**WHAT TO DO**
Convert every line of the entries below into a JSON list of strings, one string per line, omitting blank lines.

**THE DATA**
● ● ● ●

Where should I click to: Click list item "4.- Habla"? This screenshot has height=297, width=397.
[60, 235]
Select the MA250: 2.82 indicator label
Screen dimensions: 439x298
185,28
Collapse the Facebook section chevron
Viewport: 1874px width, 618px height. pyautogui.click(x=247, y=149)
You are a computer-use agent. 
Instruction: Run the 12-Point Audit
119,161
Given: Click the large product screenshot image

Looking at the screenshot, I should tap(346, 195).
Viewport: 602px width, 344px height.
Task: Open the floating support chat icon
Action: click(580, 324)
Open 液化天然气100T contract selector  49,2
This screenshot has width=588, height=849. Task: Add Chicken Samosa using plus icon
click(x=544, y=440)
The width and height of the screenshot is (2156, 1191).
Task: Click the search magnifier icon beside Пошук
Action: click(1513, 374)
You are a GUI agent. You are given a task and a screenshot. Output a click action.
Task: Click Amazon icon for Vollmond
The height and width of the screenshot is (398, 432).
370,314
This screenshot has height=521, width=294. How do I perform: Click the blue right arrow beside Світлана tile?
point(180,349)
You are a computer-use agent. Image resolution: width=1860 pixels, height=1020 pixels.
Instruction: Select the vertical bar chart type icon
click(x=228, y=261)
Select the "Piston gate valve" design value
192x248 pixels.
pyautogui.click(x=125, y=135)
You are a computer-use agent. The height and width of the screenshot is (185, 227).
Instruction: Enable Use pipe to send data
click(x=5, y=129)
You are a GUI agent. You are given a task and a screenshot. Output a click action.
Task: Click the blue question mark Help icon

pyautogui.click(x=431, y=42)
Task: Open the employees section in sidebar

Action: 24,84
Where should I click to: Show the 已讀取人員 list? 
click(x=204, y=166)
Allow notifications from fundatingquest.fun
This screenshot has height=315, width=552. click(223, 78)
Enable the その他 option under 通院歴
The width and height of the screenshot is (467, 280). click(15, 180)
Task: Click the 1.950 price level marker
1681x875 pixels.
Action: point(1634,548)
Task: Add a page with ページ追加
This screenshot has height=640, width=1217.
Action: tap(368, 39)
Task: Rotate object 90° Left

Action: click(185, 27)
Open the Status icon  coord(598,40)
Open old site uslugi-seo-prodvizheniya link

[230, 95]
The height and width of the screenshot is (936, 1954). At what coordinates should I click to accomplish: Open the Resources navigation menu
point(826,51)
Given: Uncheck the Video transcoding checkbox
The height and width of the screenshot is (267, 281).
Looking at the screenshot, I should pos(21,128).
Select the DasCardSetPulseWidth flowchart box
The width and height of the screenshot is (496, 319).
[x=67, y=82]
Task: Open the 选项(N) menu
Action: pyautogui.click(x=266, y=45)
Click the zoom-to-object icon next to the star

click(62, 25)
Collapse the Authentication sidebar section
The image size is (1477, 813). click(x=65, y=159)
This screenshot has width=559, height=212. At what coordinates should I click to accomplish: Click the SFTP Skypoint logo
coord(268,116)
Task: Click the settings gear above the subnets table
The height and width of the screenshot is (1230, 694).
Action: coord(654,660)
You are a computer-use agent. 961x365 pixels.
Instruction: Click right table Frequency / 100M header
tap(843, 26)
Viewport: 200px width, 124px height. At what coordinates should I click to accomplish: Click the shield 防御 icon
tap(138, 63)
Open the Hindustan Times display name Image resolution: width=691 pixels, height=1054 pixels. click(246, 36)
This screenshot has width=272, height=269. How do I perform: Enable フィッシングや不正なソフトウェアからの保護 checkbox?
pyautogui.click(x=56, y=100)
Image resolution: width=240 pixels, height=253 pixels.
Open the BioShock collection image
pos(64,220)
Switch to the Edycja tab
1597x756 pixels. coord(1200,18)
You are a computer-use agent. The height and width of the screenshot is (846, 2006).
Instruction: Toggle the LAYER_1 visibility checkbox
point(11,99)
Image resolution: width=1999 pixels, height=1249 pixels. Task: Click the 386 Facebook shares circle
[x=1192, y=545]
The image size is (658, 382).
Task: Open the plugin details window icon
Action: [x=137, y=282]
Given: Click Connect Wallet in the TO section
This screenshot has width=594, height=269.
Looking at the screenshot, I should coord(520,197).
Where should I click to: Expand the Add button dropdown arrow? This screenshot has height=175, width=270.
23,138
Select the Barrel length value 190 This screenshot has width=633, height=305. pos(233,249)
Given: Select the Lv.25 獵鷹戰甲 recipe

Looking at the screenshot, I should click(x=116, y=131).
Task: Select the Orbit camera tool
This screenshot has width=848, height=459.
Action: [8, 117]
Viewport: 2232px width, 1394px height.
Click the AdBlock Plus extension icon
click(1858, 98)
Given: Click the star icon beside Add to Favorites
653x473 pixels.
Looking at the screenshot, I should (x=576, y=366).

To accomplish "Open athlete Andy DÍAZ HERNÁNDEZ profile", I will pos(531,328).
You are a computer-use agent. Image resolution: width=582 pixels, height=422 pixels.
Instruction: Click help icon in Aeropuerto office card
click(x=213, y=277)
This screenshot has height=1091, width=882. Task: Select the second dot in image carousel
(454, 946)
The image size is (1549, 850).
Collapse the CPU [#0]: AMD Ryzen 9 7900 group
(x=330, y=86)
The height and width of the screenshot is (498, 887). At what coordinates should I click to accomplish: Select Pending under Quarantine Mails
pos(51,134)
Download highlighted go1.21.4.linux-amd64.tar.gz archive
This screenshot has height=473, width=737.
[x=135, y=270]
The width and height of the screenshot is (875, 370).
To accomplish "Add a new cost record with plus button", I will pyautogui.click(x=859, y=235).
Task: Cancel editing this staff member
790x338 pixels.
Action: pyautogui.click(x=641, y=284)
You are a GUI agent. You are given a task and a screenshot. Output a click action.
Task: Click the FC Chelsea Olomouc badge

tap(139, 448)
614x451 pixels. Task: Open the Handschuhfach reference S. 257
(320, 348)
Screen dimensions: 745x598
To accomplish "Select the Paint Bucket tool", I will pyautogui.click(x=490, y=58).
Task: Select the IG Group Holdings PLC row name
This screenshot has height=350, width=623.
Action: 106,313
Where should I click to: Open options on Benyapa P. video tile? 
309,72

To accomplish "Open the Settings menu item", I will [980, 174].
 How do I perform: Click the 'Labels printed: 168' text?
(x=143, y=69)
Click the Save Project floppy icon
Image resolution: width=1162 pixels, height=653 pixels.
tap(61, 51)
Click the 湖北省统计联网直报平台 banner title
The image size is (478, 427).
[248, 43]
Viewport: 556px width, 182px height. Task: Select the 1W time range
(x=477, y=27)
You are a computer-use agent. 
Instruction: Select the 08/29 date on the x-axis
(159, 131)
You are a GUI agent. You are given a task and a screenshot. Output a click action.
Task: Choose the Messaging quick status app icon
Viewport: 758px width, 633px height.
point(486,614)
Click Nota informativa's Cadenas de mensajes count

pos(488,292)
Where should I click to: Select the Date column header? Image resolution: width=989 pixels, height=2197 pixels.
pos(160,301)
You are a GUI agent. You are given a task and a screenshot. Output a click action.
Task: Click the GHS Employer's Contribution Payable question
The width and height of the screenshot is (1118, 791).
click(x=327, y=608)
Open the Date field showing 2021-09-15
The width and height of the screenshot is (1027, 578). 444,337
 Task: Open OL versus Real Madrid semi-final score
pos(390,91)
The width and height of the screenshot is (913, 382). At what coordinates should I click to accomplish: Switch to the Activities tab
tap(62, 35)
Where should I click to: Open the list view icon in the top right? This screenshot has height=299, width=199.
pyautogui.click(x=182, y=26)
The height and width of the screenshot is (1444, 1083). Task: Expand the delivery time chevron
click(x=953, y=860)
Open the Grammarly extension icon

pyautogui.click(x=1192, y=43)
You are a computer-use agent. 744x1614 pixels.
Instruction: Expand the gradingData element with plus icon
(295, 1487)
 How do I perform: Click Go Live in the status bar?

● ● ● ●

**FINISHED EXERCISE**
[
  "Where should I click to: Click list item \"4.- Habla\"? This screenshot has height=297, width=397.",
  "[60, 235]",
  "Select the MA250: 2.82 indicator label",
  "Screen dimensions: 439x298",
  "185,28",
  "Collapse the Facebook section chevron",
  "Viewport: 1874px width, 618px height. pyautogui.click(x=247, y=149)",
  "You are a computer-use agent. ",
  "Instruction: Run the 12-Point Audit",
  "119,161",
  "Given: Click the large product screenshot image",
  "Looking at the screenshot, I should tap(346, 195).",
  "Viewport: 602px width, 344px height.",
  "Task: Open the floating support chat icon",
  "Action: click(580, 324)",
  "Open 液化天然气100T contract selector  49,2",
  "This screenshot has width=588, height=849. Task: Add Chicken Samosa using plus icon",
  "click(x=544, y=440)",
  "The width and height of the screenshot is (2156, 1191).",
  "Task: Click the search magnifier icon beside Пошук",
  "Action: click(1513, 374)",
  "You are a GUI agent. You are given a task and a screenshot. Output a click action.",
  "Task: Click Amazon icon for Vollmond",
  "The height and width of the screenshot is (398, 432).",
  "370,314",
  "This screenshot has height=521, width=294. How do I perform: Click the blue right arrow beside Світлана tile?",
  "point(180,349)",
  "You are a computer-use agent. Image resolution: width=1860 pixels, height=1020 pixels.",
  "Instruction: Select the vertical bar chart type icon",
  "click(x=228, y=261)",
  "Select the \"Piston gate valve\" design value",
  "192x248 pixels.",
  "pyautogui.click(x=125, y=135)",
  "You are a computer-use agent. The height and width of the screenshot is (185, 227).",
  "Instruction: Enable Use pipe to send data",
  "click(x=5, y=129)",
  "You are a GUI agent. You are given a task and a screenshot. Output a click action.",
  "Task: Click the blue question mark Help icon",
  "pyautogui.click(x=431, y=42)",
  "Task: Open the employees section in sidebar",
  "Action: 24,84",
  "Where should I click to: Show the 已讀取人員 list? ",
  "click(x=204, y=166)",
  "Allow notifications from fundatingquest.fun",
  "This screenshot has height=315, width=552. click(223, 78)",
  "Enable the その他 option under 通院歴",
  "The width and height of the screenshot is (467, 280). click(15, 180)",
  "Task: Click the 1.950 price level marker",
  "1681x875 pixels.",
  "Action: point(1634,548)",
  "Task: Add a page with ページ追加",
  "This screenshot has height=640, width=1217.",
  "Action: tap(368, 39)",
  "Task: Rotate object 90° Left",
  "Action: click(185, 27)",
  "Open the Status icon  coord(598,40)",
  "Open old site uslugi-seo-prodvizheniya link",
  "[230, 95]",
  "The height and width of the screenshot is (936, 1954). At what coordinates should I click to accomplish: Open the Resources navigation menu",
  "point(826,51)",
  "Given: Uncheck the Video transcoding checkbox",
  "The height and width of the screenshot is (267, 281).",
  "Looking at the screenshot, I should pos(21,128).",
  "Select the DasCardSetPulseWidth flowchart box",
  "The width and height of the screenshot is (496, 319).",
  "[x=67, y=82]",
  "Task: Open the 选项(N) menu",
  "Action: pyautogui.click(x=266, y=45)",
  "Click the zoom-to-object icon next to the star",
  "click(62, 25)",
  "Collapse the Authentication sidebar section",
  "The image size is (1477, 813). click(x=65, y=159)",
  "This screenshot has width=559, height=212. At what coordinates should I click to accomplish: Click the SFTP Skypoint logo",
  "coord(268,116)",
  "Task: Click the settings gear above the subnets table",
  "The height and width of the screenshot is (1230, 694).",
  "Action: coord(654,660)",
  "You are a computer-use agent. 961x365 pixels.",
  "Instruction: Click right table Frequency / 100M header",
  "tap(843, 26)",
  "Viewport: 200px width, 124px height. At what coordinates should I click to accomplish: Click the shield 防御 icon",
  "tap(138, 63)",
  "Open the Hindustan Times display name Image resolution: width=691 pixels, height=1054 pixels. click(246, 36)",
  "This screenshot has width=272, height=269. How do I perform: Enable フィッシングや不正なソフトウェアからの保護 checkbox?",
  "pyautogui.click(x=56, y=100)",
  "Image resolution: width=240 pixels, height=253 pixels.",
  "Open the BioShock collection image",
  "pos(64,220)",
  "Switch to the Edycja tab",
  "1597x756 pixels. coord(1200,18)",
  "You are a computer-use agent. The height and width of the screenshot is (846, 2006).",
  "Instruction: Toggle the LAYER_1 visibility checkbox",
  "point(11,99)",
  "Image resolution: width=1999 pixels, height=1249 pixels. Task: Click the 386 Facebook shares circle",
  "[x=1192, y=545]",
  "The image size is (658, 382).",
  "Task: Open the plugin details window icon",
  "Action: [x=137, y=282]",
  "Given: Click Connect Wallet in the TO section",
  "This screenshot has width=594, height=269.",
  "Looking at the screenshot, I should coord(520,197).",
  "Where should I click to: Expand the Add button dropdown arrow? This screenshot has height=175, width=270.",
  "23,138",
  "Select the Barrel length value 190 This screenshot has width=633, height=305. pos(233,249)",
  "Given: Select the Lv.25 獵鷹戰甲 recipe",
  "Looking at the screenshot, I should click(x=116, y=131).",
  "Task: Select the Orbit camera tool",
  "This screenshot has width=848, height=459.",
  "Action: [8, 117]",
  "Viewport: 2232px width, 1394px height.",
  "Click the AdBlock Plus extension icon",
  "click(1858, 98)",
  "Given: Click the star icon beside Add to Favorites",
  "653x473 pixels.",
  "Looking at the screenshot, I should (x=576, y=366).",
  "To accomplish \"Open athlete Andy DÍAZ HERNÁNDEZ profile\", I will pos(531,328).",
  "You are a computer-use agent. Image resolution: width=582 pixels, height=422 pixels.",
  "Instruction: Click help icon in Aeropuerto office card",
  "click(x=213, y=277)",
  "This screenshot has height=1091, width=882. Task: Select the second dot in image carousel",
  "(454, 946)",
  "The image size is (1549, 850).",
  "Collapse the CPU [#0]: AMD Ryzen 9 7900 group",
  "(x=330, y=86)",
  "The height and width of the screenshot is (498, 887). At what coordinates should I click to accomplish: Select Pending under Quarantine Mails",
  "pos(51,134)",
  "Download highlighted go1.21.4.linux-amd64.tar.gz archive",
  "This screenshot has height=473, width=737.",
  "[x=135, y=270]",
  "The width and height of the screenshot is (875, 370).",
  "To accomplish \"Add a new cost record with plus button\", I will pyautogui.click(x=859, y=235).",
  "Task: Cancel editing this staff member",
  "790x338 pixels.",
  "Action: pyautogui.click(x=641, y=284)",
  "You are a GUI agent. You are given a task and a screenshot. Output a click action.",
  "Task: Click the FC Chelsea Olomouc badge",
  "tap(139, 448)",
  "614x451 pixels. Task: Open the Handschuhfach reference S. 257",
  "(320, 348)",
  "Screen dimensions: 745x598",
  "To accomplish \"Select the Paint Bucket tool\", I will pyautogui.click(x=490, y=58).",
  "Task: Select the IG Group Holdings PLC row name",
  "This screenshot has height=350, width=623.",
  "Action: 106,313",
  "Where should I click to: Open options on Benyapa P. video tile? ",
  "309,72",
  "To accomplish \"Open the Settings menu item\", I will [980, 174].",
  " How do I perform: Click the 'Labels printed: 168' text?",
  "(x=143, y=69)",
  "Click the Save Project floppy icon",
  "Image resolution: width=1162 pixels, height=653 pixels.",
  "tap(61, 51)",
  "Click the 湖北省统计联网直报平台 banner title",
  "The image size is (478, 427).",
  "[248, 43]",
  "Viewport: 556px width, 182px height. Task: Select the 1W time range",
  "(x=477, y=27)",
  "You are a computer-use agent. ",
  "Instruction: Select the 08/29 date on the x-axis",
  "(159, 131)",
  "You are a GUI agent. You are given a task and a screenshot. Output a click action.",
  "Task: Choose the Messaging quick status app icon",
  "Viewport: 758px width, 633px height.",
  "point(486,614)",
  "Click Nota informativa's Cadenas de mensajes count",
  "pos(488,292)",
  "Where should I click to: Select the Date column header? Image resolution: width=989 pixels, height=2197 pixels.",
  "pos(160,301)",
  "You are a GUI agent. You are given a task and a screenshot. Output a click action.",
  "Task: Click the GHS Employer's Contribution Payable question",
  "The width and height of the screenshot is (1118, 791).",
  "click(x=327, y=608)",
  "Open the Date field showing 2021-09-15",
  "The width and height of the screenshot is (1027, 578). 444,337",
  " Task: Open OL versus Real Madrid semi-final score",
  "pos(390,91)",
  "The width and height of the screenshot is (913, 382). At what coordinates should I click to accomplish: Switch to the Activities tab",
  "tap(62, 35)",
  "Where should I click to: Open the list view icon in the top right? This screenshot has height=299, width=199.",
  "pyautogui.click(x=182, y=26)",
  "The height and width of the screenshot is (1444, 1083). Task: Expand the delivery time chevron",
  "click(x=953, y=860)",
  "Open the Grammarly extension icon",
  "pyautogui.click(x=1192, y=43)",
  "You are a computer-use agent. 744x1614 pixels.",
  "Instruction: Expand the gradingData element with plus icon",
  "(295, 1487)",
  " How do I perform: Click Go Live in the status bar?"
]